FIG. 9 is a circuit diagram of a collector-grounded Colpitts oscillator circuit, which is a basic example of a VCO using a variable capacitor.

FIG. 10 is a circuit diagram in which an inductor is connected between a low pass filter and a resonance circuit for high frequency insulation in order to use the collector-grounded Colpitts oscillation circuit shown in FIG. 9 in a high frequency band.

[Explanation of symbols]

 17 Insulating Support Base 18 Movable Electrode 19 Driving Electrode 20 Detection Electrode 21 Fixed Part 22 Supporting Part 23 Movable Part 24 Silicon Dioxide Layer 25A First Electrode 25B Second Electrode 26 Conductor Layer

Claims (3)

[Claims] 1. An insulating support base, drive electrodes formed on the surface of the insulation support base, detection electrodes formed on the surface of the insulation support base with a certain distance from the drive electrode, and the drive.
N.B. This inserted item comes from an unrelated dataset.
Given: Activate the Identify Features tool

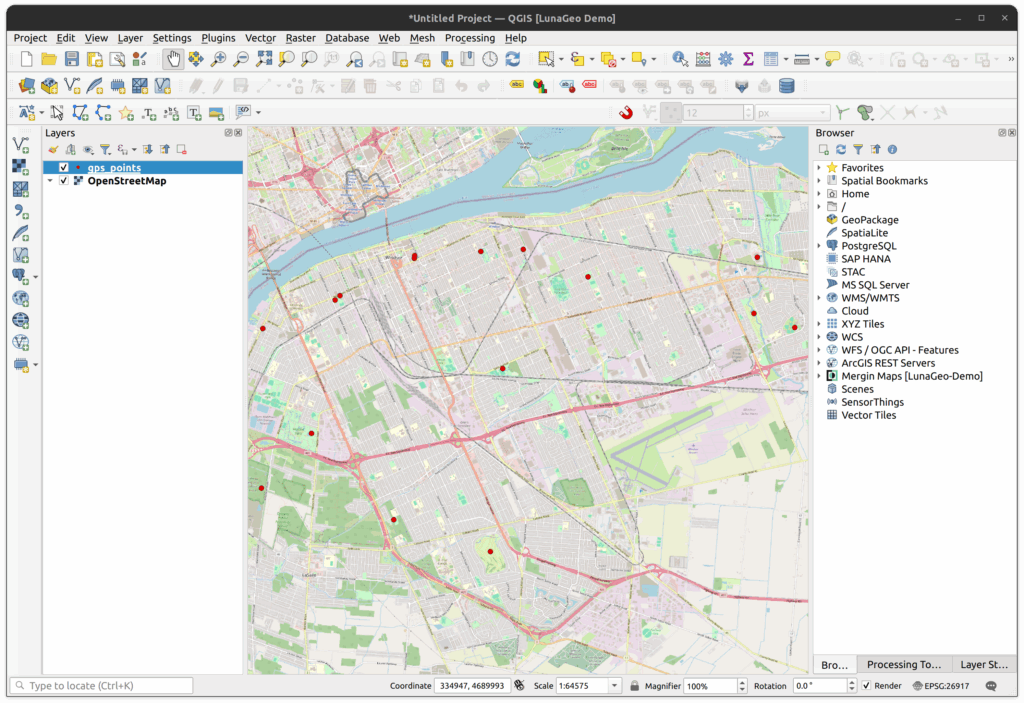Looking at the screenshot, I should (680, 59).
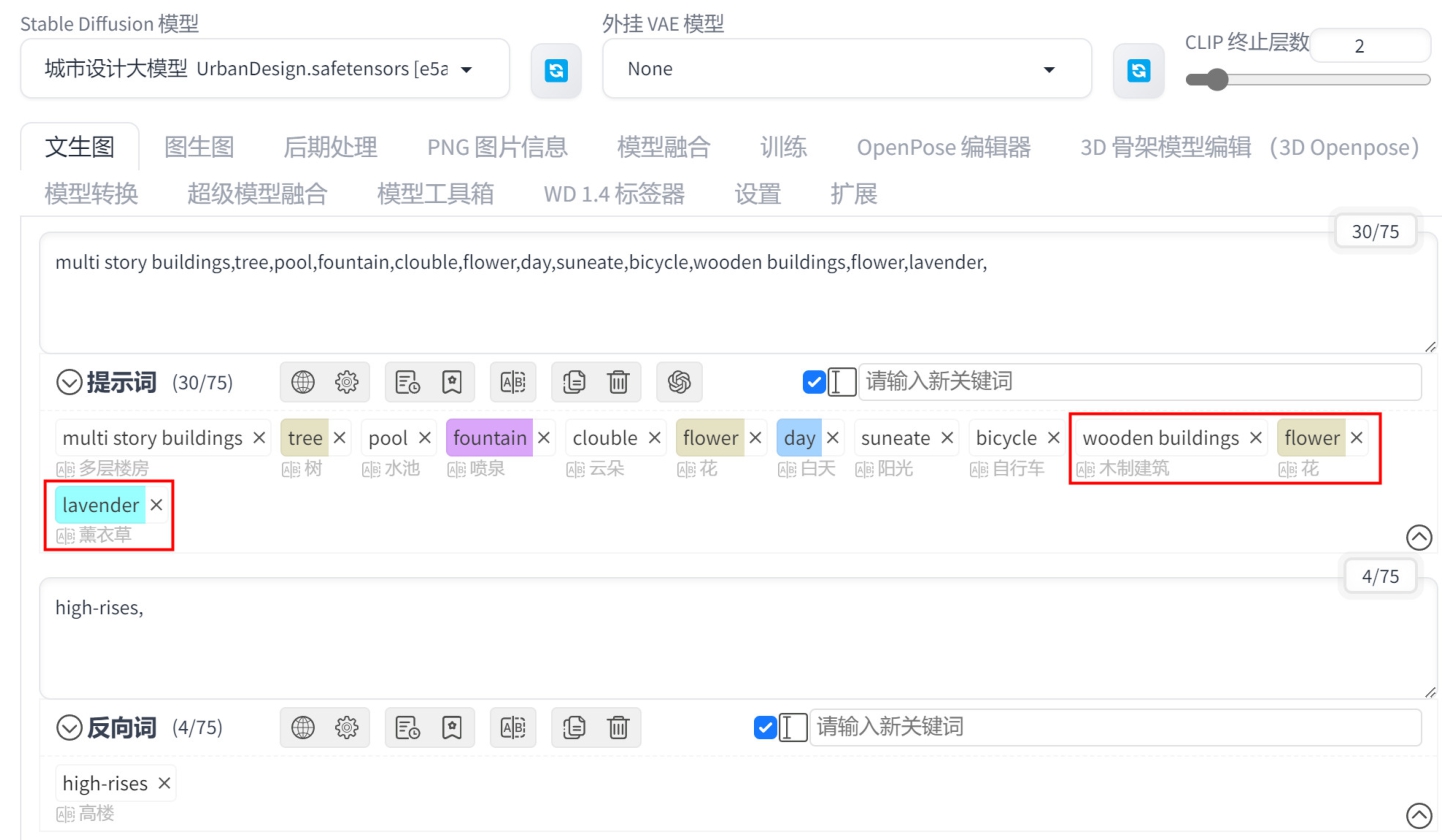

Between the drive electrode and the first electrode, a movable electrode having a movable portion provided with a first electrode provided to face the electrode and a second electrode provided to face the detection electrode. A means for applying a voltage is provided, and a Coulomb force between the drive electrode and the first electrode and an elastic force of the movable portion are used to adjust the electrostatic capacitance between the detection electrode and the second electrode. Variable capacitor characterized by being variable. 2. The movable electrode comprises a fixed portion formed on a surface near an end edge of the insulating support, a support portion provided upright on an end edge of the fixed portion on a central portion side, and the support. 2. The variable capacitor according to claim 1, further comprising a movable portion provided on an upper end of the portion so as to be parallel to the insulating support, and the movable portion is displaced with the upper end of the supporting portion as a fulcrum. 3. The movable electrode comprises a pair of fixed portions formed on the surfaces of the insulating support base near opposite edges thereof, and a pair of supporting members provided upright at the central edge of the fixed portions. And a movable part provided on the upper ends of the pair of supporting parts so as to be parallel to the insulating support base. The movable part is provided with a pair of first electrodes adjacent to the supporting part and the pair of first electrodes. 2. The variable capacitor according to claim 1, further comprising a second electrode sandwiched between the first electrode and the movable part, wherein the movable part is displaced with the upper ends of the pair of supporting parts as a fulcrum.